From the gist of it from your linked article I don't immediately see any issue with this initiative. I don't see this really pushing the homeless onto private properties. From what is given in the article this sounds like it could be one of the best pieces of legislation that Gov. DeSantis has backed.

It's an attempt to set up a conflict among the circuit courts... Specifically, Martin v. Boise which covers all the states in the 9th circuit. This would then take it to SCOTUS. In 2019, SCOTUS declined to hear Martin v. Boise which is why were so many posters talking about the homeless on the west coast.
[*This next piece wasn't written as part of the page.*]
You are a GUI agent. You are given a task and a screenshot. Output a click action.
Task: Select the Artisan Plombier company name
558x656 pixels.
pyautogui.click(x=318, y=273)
In Martin v. Boise, the 9th said this...

The panel affirmed in part and reversed in part the district court’s summary judgment in an action brought by six current or formerly homeless City of Boise residents who alleged that their citations under the City’s Camping and Disorderly Conduct Ordinances violated the Eighth Amendment’s prohibition on cruel and unusual punishment


 
So, they can't sleep on public property.

They can't sleep on private property.

There are only about 1/3 of the shelter beds necessary (depending on the place).

And if they were capable of getting jobs with their mental illnesses and addictions, they already would have.

So what do you suggest they do?

What would Jesus do with them?

Maybe they can sleep in the manger.
You can invite them to sleep in your house. If every sanctimon8ous, self-righteous leftist took in one homeless person, there would be no homeless.